#### Request 1
Rewrite the drill and tap guide text starting with "DETAILED DESCRIPTION" and going on through "tap guide 10.", substituting "extended body" for "elongated body".

FIG. 7 is a front plan view of the present drill and tap guide of FIG. 1 engaging a flat workpiece;

FIG. 8 is a front plan view of the present drill and tap guide of FIG. 1 engaging an angled workpiece;

FIG. 9 is a top perspective view of a second embodiment of the present drill and tap guide which includes a positioning notch with undulation profiles engaging a tubular workpiece;

FIG. 10A is front plan view of the drill and tap guide shown in FIG. 9;

FIG. 10B is an enlarged view showing the undulation profiles of the positioning notch of the drill and tap guide shown in FIG. 10A;

FIG. 11 is a top perspective view of a third embodiment of the present drill and tap guide which includes a positioning notch with zig zag profiles engaging a tubular workpiece;

FIG. 12A is front plan view of the drill and tap guide shown in FIG. 11; and

FIG. 12B is an enlarged view showing the zig zag profiles of the positioning notch of the drill and tap guide shown in FIG. 12A.

DETAILED DESCRIPTION

Referring now to FIGS. 1-5, in which the components are shown schematically and not to scale, a first embodiment of the drill and tap guide is generally designated 10 and includes an elongated body 12 having a top surface 14, a bottom surface 16, a first side 18, a second side 20, a first end 22 and a second end 24. The drill and tap guide 10 shown in FIG. 1 is disposed upon a workpiece W. While the workpiece W shown in FIG. 1 is a tubular workpiece, it is contemplated that other geometry workpieces are optionally processed with the drill and tap guide 10.

[Text and item location rows]
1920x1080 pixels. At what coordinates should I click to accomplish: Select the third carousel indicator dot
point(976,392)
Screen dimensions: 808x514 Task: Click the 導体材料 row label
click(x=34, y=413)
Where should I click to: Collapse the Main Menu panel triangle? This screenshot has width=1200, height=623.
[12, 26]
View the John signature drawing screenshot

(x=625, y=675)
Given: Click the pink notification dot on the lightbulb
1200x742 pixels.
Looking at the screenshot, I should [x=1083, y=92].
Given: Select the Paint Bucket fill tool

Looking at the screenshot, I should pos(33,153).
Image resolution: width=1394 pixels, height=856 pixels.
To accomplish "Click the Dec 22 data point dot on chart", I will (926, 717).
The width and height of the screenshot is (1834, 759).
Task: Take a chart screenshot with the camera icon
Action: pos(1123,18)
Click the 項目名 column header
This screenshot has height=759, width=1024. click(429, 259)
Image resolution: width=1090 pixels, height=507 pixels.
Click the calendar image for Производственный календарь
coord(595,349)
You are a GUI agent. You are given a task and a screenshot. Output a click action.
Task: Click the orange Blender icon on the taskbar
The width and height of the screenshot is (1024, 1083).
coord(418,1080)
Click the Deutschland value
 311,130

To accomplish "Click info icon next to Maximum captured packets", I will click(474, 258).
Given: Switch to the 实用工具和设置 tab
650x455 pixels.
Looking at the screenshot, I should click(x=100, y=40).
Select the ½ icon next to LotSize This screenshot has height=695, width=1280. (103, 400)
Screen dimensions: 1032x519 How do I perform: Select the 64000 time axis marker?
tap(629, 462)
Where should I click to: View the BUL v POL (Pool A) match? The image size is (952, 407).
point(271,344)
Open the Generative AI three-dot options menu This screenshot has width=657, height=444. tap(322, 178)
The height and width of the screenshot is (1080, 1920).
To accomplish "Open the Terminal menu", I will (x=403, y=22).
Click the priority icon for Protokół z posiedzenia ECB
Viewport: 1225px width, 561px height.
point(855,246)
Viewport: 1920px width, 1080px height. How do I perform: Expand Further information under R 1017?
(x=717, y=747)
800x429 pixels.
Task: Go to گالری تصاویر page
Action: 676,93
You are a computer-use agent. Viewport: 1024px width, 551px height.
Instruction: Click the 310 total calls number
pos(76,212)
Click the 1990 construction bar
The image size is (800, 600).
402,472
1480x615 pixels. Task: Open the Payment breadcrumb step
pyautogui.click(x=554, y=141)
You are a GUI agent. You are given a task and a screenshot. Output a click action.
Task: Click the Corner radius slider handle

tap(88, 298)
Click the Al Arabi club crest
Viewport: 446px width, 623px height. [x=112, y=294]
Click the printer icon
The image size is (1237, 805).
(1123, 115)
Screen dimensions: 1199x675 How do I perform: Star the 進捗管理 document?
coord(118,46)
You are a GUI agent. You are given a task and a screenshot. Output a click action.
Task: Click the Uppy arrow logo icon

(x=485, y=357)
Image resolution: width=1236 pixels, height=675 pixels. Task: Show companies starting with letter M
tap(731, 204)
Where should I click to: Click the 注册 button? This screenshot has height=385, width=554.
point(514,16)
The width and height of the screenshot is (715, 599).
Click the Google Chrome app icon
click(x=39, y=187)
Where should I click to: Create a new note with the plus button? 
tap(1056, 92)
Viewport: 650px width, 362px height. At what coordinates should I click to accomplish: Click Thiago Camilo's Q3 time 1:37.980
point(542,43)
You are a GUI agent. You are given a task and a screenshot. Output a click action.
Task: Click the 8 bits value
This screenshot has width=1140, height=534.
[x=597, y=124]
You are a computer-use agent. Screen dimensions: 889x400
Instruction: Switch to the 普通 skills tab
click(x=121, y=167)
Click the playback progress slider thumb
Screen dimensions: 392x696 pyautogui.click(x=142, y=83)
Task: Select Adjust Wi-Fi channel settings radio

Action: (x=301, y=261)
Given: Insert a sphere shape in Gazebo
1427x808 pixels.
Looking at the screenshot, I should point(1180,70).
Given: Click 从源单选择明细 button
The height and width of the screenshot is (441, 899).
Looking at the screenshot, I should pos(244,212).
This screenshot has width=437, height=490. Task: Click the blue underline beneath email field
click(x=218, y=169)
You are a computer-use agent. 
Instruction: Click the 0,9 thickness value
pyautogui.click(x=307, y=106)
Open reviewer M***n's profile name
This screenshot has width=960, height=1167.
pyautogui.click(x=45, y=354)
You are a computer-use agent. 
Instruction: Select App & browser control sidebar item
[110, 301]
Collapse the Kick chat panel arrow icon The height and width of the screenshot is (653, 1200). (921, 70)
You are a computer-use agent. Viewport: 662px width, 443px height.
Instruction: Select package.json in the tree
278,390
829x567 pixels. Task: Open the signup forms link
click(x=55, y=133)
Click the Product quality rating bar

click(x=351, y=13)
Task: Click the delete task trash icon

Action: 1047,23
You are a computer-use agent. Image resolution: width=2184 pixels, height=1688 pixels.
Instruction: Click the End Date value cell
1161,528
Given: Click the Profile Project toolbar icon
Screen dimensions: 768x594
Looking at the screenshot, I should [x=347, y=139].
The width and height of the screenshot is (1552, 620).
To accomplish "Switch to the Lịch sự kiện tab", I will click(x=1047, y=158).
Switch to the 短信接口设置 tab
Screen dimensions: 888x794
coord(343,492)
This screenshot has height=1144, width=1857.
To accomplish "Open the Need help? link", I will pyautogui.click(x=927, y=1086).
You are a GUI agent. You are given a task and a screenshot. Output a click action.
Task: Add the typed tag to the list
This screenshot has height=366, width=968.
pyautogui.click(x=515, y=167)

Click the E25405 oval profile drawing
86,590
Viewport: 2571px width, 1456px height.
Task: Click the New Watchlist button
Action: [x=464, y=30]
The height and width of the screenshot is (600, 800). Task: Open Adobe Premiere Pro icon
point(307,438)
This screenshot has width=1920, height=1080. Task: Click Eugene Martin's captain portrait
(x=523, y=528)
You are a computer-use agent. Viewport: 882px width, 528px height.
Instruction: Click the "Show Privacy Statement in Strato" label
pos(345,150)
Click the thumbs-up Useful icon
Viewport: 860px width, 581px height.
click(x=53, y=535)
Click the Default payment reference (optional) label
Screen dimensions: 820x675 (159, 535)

#### Request 2
Render the location rows starting with the line with "The width and height of the screenshot is (1552, 620)." and going on through the line with "coord(343,492)" as a two-column CSV with the columns request and answer. Use one line for each request, put each field in quotes, and turn any line breaks into spaces.

#### Complete output 1
DETAILED DESCRIPTION

Referring now to FIGS. 1-5, in which the components are shown schematically and not to scale, a first embodiment of the drill and tap guide is generally designated 10 and includes an extended body 12 having a top surface 14, a bottom surface 16, a first side 18, a second side 20, a first end 22 and a second end 24. The drill and tap guide 10 shown in FIG. 1 is disposed upon a workpiece W. While the workpiece W shown in FIG. 1 is a tubular workpiece, it is contemplated that other geometry workpieces are optionally processed with the drill and tap guide 10.

#### Complete output 2
request,answer
"The width and height of the screenshot is (1552, 620). To accomplish ""Switch to the Lịch sự kiện tab"",","I will click(x=1047, y=158)."
"Switch to the 短信接口设置 tab Screen dimensions: 888x794","coord(343,492)"